(WORK TO DO):
Please answer these questions about the BT 21CN post:
(a) Who made the statement quoted in the update?
(b) According to the writer's understanding, what did BT set up after taking action on the earlier congestion?
(c) What usually happens to the occasional issues once they are reported?

Monday, 24 February 2014

BT 21CN not fit for purpose?

Update: The BT Wholesale Incident Helpdesk manager has stated:
Please rest assured that BT Wholesale are fully committed to ensuring that all capacity issues are addressed.

I posted about this some years ago when BT had recently started their 21CN network. They had congestion in parts of their network and were refusing to believe it, let alone fix it.

Eventually, after the press got hold of my blog post, BT took action, and our monitoring graphs were used internally within BT where BT Operate staff were able to track down a series of errors and mis-configurations that were causing the congestion.

Following that (as we understand it) BT set up a new department to pro-actively manage the various links and perform necessary upgrades. Occasionally there are still issues, usually a mis-configuration or a fault and hence something BT do not pick up themselves. These usually get fixed once we report them.

Unfortunately there must have been a change of staff or attitudes in BT and once again we see core links within BTs networks showing congestion which BT are basically refusing to address.

(Entries on target coordinates)
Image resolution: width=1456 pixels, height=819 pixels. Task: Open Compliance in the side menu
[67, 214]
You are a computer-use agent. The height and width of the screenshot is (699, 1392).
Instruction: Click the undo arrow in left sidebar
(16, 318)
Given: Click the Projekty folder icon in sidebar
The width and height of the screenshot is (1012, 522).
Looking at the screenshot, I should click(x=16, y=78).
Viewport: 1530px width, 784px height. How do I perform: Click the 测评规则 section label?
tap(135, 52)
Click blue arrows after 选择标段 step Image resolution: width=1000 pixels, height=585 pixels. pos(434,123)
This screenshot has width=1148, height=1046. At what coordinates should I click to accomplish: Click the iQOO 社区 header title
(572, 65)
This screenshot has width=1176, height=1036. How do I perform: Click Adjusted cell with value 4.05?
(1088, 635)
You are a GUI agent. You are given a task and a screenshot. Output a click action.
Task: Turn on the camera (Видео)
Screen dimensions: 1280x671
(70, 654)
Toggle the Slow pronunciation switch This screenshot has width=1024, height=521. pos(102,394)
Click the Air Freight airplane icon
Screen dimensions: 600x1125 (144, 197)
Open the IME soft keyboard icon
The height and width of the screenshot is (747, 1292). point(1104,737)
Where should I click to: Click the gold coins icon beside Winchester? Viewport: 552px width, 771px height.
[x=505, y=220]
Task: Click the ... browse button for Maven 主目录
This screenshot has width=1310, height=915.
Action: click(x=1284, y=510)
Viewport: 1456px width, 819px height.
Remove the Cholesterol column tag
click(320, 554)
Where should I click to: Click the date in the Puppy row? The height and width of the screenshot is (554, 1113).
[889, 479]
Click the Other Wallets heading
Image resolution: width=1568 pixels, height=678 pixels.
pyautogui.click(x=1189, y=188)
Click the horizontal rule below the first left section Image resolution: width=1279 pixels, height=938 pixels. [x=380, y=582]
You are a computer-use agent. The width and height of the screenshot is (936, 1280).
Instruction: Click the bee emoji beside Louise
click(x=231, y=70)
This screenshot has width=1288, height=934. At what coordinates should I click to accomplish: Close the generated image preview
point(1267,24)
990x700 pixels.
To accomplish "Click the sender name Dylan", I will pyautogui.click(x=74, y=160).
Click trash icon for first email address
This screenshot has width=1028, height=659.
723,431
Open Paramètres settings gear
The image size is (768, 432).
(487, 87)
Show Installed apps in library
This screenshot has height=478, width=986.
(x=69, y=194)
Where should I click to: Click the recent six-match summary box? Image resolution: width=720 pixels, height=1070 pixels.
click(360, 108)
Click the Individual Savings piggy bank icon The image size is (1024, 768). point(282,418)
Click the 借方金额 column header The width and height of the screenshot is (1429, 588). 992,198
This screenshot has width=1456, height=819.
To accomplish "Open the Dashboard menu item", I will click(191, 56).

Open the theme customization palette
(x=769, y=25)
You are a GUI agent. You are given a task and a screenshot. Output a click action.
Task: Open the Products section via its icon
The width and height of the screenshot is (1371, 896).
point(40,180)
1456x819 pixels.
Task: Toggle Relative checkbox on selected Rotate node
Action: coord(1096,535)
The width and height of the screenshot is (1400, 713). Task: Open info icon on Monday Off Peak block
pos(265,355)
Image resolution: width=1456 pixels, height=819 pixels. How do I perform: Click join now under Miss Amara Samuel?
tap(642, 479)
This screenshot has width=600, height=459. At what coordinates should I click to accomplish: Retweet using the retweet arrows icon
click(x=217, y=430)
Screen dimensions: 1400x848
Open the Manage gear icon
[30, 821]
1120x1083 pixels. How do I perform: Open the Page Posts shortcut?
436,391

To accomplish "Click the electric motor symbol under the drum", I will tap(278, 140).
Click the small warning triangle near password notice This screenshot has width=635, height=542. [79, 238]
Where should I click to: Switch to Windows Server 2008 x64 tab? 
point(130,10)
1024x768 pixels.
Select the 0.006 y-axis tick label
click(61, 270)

(SOLUTION):
(a) The BT Wholesale Incident Helpdesk manager.
(b) A new department to pro-actively manage the various links and perform necessary upgrades.
(c) They usually get fixed.